Clock offset predictions along with satellite orbit predictions are used in self-assisted GNSS to reduce the Time-to-First-Fix of a satellite positioning device. This paper compares three methods for predicting GNSS satellite clock offsets: polynomial regression, Kalman filtering and support vector machines (SVM). The regression polynomial and support vector machine model are trained from past offsets. The Kalman filter uses past offsets to estimate the clock offset coefficients. In tests with GPS and GLONASS data, it is found that all three methods significantly improve the clock predictions relative to extrapolation with the basic clock model of the last obtained broadcast ephemeris (BE).

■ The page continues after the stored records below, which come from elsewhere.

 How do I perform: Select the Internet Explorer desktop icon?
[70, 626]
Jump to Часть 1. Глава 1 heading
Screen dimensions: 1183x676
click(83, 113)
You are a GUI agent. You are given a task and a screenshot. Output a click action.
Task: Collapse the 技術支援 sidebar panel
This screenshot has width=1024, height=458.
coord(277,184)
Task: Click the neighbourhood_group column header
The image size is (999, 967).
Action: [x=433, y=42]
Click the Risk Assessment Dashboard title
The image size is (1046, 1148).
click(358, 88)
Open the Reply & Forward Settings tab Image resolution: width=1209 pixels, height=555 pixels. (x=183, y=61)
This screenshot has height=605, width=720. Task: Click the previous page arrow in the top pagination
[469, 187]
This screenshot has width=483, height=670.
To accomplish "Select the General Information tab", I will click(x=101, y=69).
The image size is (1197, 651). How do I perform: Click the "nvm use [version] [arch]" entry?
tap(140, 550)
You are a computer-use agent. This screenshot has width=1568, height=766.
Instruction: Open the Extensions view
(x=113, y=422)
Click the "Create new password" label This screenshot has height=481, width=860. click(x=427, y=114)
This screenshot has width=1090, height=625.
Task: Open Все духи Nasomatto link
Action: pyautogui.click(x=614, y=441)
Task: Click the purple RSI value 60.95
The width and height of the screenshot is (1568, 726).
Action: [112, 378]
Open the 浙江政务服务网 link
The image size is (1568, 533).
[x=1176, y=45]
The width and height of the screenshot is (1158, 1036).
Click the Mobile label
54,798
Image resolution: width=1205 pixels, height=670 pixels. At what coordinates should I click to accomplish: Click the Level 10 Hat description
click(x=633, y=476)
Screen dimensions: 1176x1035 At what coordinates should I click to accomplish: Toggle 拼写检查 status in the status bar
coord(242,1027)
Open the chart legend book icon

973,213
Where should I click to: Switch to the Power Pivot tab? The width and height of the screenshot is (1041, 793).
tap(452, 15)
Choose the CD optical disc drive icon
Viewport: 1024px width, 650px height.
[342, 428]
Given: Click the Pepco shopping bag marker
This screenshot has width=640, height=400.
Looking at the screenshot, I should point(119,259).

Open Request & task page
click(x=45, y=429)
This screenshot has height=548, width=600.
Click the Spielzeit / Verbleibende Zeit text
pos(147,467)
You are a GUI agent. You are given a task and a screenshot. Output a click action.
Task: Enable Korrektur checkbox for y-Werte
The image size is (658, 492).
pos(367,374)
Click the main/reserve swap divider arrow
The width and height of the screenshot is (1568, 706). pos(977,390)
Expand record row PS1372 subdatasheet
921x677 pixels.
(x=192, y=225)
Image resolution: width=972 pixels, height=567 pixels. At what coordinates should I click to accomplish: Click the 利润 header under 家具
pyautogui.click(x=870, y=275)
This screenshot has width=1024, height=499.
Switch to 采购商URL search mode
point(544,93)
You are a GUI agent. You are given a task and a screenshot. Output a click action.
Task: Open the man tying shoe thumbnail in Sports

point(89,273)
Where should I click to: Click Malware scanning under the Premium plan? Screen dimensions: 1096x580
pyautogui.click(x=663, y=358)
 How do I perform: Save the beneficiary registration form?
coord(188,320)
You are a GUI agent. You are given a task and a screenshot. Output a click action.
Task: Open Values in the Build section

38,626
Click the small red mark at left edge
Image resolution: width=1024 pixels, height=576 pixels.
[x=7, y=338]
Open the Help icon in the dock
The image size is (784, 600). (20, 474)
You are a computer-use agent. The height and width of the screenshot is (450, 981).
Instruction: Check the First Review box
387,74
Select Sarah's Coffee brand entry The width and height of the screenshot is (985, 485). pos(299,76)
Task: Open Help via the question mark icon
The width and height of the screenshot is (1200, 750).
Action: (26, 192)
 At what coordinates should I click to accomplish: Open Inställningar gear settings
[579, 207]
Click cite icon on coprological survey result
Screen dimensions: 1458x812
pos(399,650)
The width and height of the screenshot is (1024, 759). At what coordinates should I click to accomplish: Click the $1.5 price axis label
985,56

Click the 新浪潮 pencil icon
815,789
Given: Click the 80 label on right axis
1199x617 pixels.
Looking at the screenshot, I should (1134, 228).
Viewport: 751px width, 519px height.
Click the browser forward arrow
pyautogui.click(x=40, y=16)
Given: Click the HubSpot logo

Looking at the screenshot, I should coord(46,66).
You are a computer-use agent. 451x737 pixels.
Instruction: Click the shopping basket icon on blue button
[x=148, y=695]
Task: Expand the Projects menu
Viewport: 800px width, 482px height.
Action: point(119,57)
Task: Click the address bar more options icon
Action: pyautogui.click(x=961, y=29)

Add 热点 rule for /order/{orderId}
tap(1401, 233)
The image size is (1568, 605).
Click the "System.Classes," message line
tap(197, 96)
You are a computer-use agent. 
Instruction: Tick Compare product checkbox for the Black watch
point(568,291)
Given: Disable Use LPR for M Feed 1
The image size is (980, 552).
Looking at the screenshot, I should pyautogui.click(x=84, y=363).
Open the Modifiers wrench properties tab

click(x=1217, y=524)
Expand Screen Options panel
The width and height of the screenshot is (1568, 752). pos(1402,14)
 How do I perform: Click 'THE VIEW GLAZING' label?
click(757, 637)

In particular, the 68% quantile of 7 day clock offset errors of GPS satellites was reduced by 66% with polynomial regression, 69% with Kalman filtering and 56% with SVM on average.
长期GNSS时钟偏移预测方法
时钟偏移预测与卫星轨道预测一起用于自助GNSS,以减少卫星定位设备的首次定位时间。本文比较了三种预测GNSS卫星时钟偏移的方法:多项式回归、卡尔曼滤波和支持向量机。回归多项式和支持向量机模型是从过去的偏移量中训练出来的。卡尔曼滤波器使用过去的偏移量来估计时钟偏移系数。在GPS和GLONASS数据的测试中,发现这三种方法相对于用最后获得的广播星历(BE)的基本时钟模型外推,都显著提高了时钟预测。其中,GPS卫星7天时钟偏移误差68%的分位数,多项式回归平均减少66%,卡尔曼滤波平均减少69%,SVM平均减少56%。
本文章由计算机程序翻译,如有差异,请以英文原文为准。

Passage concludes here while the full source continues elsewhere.